Ascension Sunday

Ascension Mantegna

The New Testament treats the Ascension as an integral part of the Easter event. 

It is the final appearance Jesus’ physical and resurrected presence on earth. It is the final component of the paschal mystery, which consists also of Jesus’ Passion, Crucifixion, Death, Burial, Descent Among the Dead, and Resurrection.

Along with the resurrection, the ascension functioned as a proof of Jesus’ claim that he was the Messiah. The Ascension is also the event whereby humanity was taken into heaven.   There is a promise he will come back again.
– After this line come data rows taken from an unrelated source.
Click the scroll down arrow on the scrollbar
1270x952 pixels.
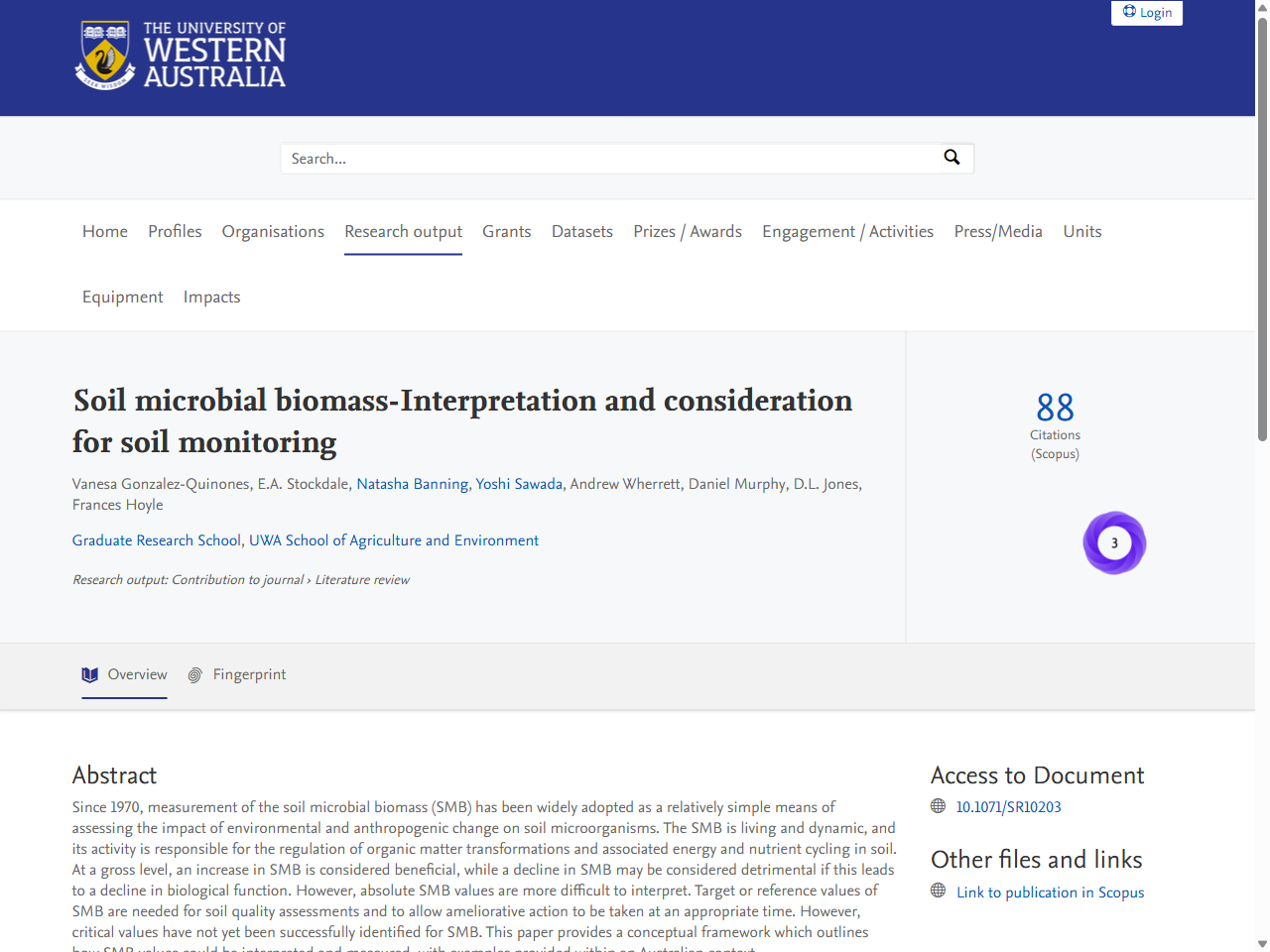pyautogui.click(x=1262, y=943)
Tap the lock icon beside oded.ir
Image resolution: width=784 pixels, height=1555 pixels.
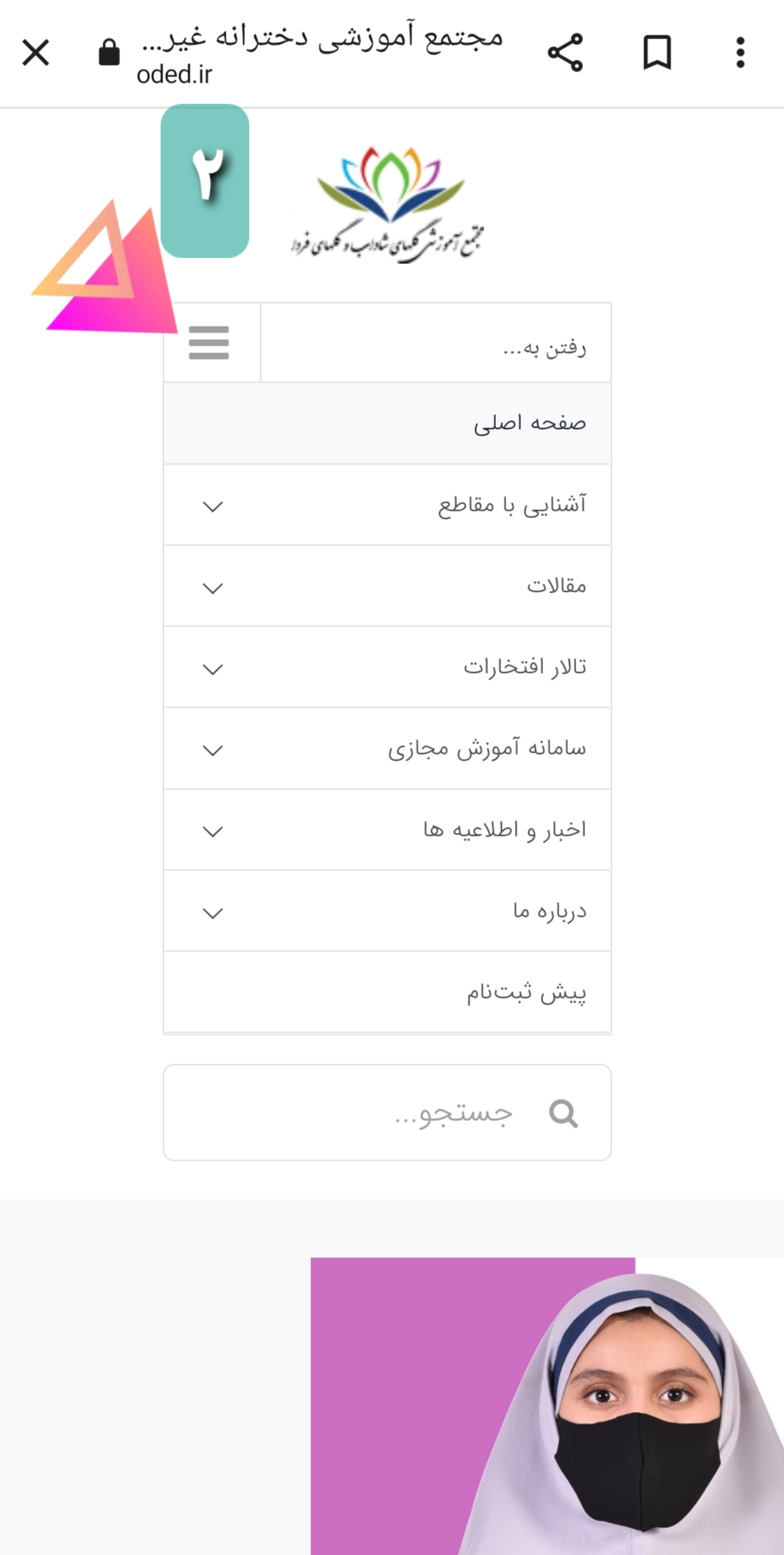click(x=109, y=53)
So when is it ? The Ascension in Luke 24 is on Easter Sunday evening or, at the latest, the next day; in John 20, sometime between the appearance to Mary Magdalene (who is told not to touch the risen One because he has not yet ascended) and the appearance to Thomas (who is invited to touch him); in Acts 1, after the forty days (which, however, are symbolic of the time of revelation; there may be no intention to suggest that the ascension actually “occurred” on the fortieth day).  We celebrate Ascension on the 40th day.

The main scriptural references to the Ascension are Mark:16:19, Luke:24:51, and Acts:1:2 and vvs. 8-10. Luke 24 says  "While he was blessing them, he withdrew from them and was carried up into heaven". In Acts " he was taken up to heaven, after giving instructions through the Holy Spirit to the apostles whom he had chosen." Jesus commissions his followers, rather than simply blessing them; and we have an appearance from two men in white robes.
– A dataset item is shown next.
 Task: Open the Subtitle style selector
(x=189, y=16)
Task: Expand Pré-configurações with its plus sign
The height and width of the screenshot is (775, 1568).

Mount Olivet, near Bethany, is designated as the place where Christ left the earth. The feast falls on this Thursday, May 26 and it is one of the most solemn in the calendar, ranking with the feasts of the Passion, Easter and Pentecost.
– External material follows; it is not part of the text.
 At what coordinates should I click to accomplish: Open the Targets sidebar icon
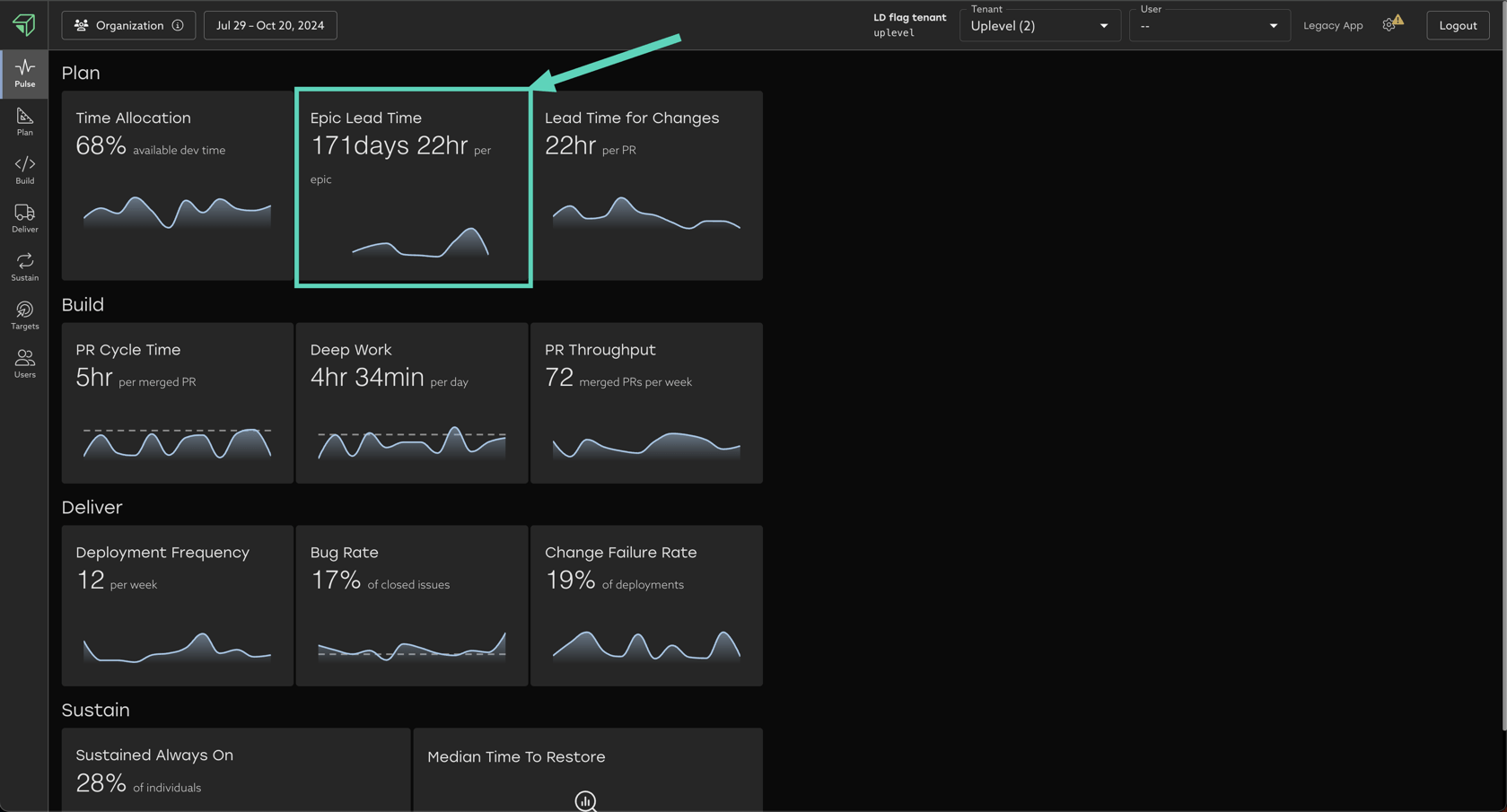pyautogui.click(x=24, y=316)
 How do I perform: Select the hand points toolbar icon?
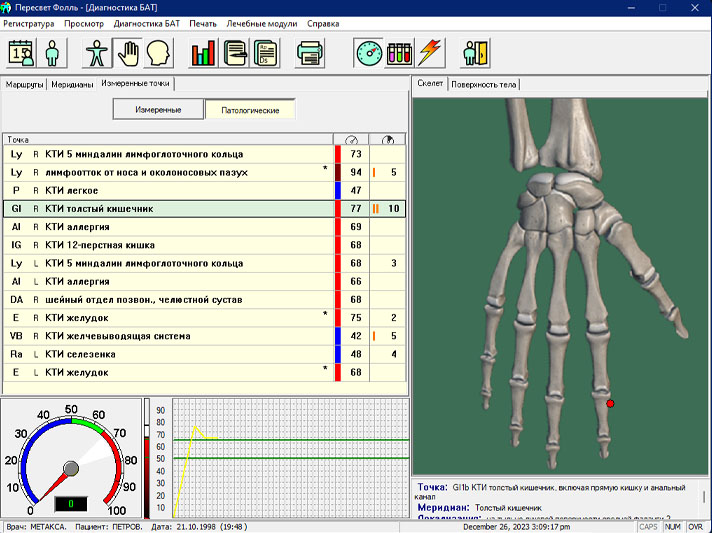(128, 51)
In disappearing from their view "He was raised up and a cloud received Him out of their sight" (Acts 1:9), and entering into glory He dwells with the Father in the honur and power denoted by the scripture phrase."

In a way, Jesus’ abandonment of the disciples upon the Mount of Olives is more profound than their abandonment on Calvary. After all, the disciples themselves predicted he would die. But no one could have imagined the Resurrection and the extraordinary forty days during which Jesus dwelled again with his friends. Forty days with the resurrected Jesus – appearing in the upper room, along the way to Emmaus, upon the beach at Galilee! Imagine their despair when this, the Jesus present to them in such an astonishing way, enters the Cloud on the Mount of Olives.

The Rev. Suzanne Guthrie writes, "The Church gives us ten days to practice dwelling in the ambiguous time between the Resurrected-Christ-vanished, and the Holy Spirit not-yet-come. In the mystical life, Ascensiontide is the Dark Night of the Soul, the anguished sense of abandonment after a solid period of union. The soul can not cling even to this union. The last threads of attachment must be broken in the darkness of unknowing before the completion of the Christian transformation – being “sent” into the world as bearers of Love."

Although no documentation of it exists prior to the beginning of the fifth century, St. Augustine says that it originated with the Apostles, and that it was observed by the Church long before his time. The Ascension is frequently mentioned in the writings of St. John Chrysostom, St. Gregory of Nyssa, and in the Constitution of the Apostles. Perhaps, prior to the fifth century it was commemorated in conjunction with the feasts of Easter or Pentecost.

Connected with this feast were the customs of: the blessing of beans and grapes (after the Commemoration of the Dead in the Canon of the Mass), the blessing of first fruits, (afterwards done on Rogation Days), the blessing of a candle, the wearing of mitres by deacon and subdeacon, the extinguishment of the paschal candle, and processions with torches and banners outside the churches to commemorate the entry of Christ into heaven. In some churches, the Ascension was depicted by elevating the figure of Christ above the altar, through an opening in the roof. In others, the figure of Christ was made to ascend and that of the devil was made to descend.